→ EXERCISE DETAILS
In the records below, find the line that contains "[home page] (58, 2317)" and the line that contains "[Servicios Corporativossection] (107, 2443)", then retype exactly those two lines and every line between them.

→ GIVEN RECORDS
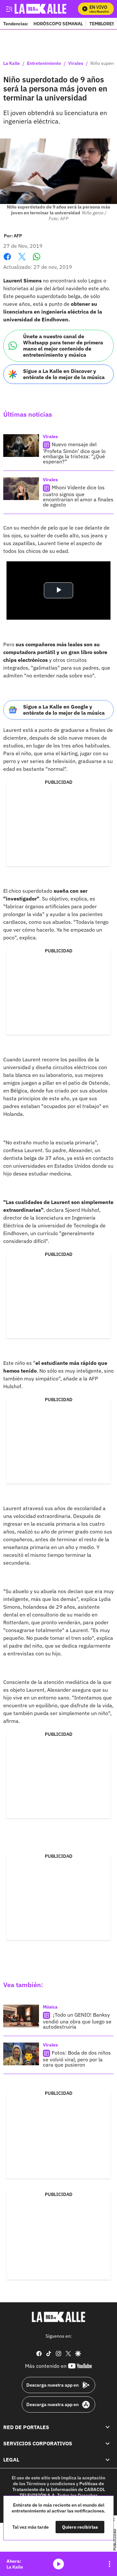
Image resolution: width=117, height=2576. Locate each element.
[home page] (58, 2317)
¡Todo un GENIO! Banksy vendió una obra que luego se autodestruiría (77, 2020)
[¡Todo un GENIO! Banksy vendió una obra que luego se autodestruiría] (21, 2016)
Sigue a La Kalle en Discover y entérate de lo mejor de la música (64, 374)
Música (50, 2007)
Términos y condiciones (50, 2484)
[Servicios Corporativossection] (107, 2443)
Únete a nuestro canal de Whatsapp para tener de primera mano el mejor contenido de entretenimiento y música (63, 345)
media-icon (58, 2564)
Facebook (7, 260)
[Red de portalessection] (107, 2427)
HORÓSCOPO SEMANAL (58, 23)
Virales (75, 63)
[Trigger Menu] (9, 9)
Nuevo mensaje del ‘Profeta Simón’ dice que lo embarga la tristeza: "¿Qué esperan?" (74, 453)
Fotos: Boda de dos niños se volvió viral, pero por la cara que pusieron (77, 2058)
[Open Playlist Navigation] (109, 2564)
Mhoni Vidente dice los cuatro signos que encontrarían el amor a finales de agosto (78, 496)
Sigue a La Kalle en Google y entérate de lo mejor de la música (64, 709)
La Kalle (11, 63)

→ COMPLETED EXERCISE
[home page] (58, 2317)
¡Todo un GENIO! Banksy vendió una obra que luego se autodestruiría (77, 2020)
[¡Todo un GENIO! Banksy vendió una obra que luego se autodestruiría] (21, 2016)
Sigue a La Kalle en Discover y entérate de lo mejor de la música (64, 374)
Música (50, 2007)
Términos y condiciones (50, 2484)
[Servicios Corporativossection] (107, 2443)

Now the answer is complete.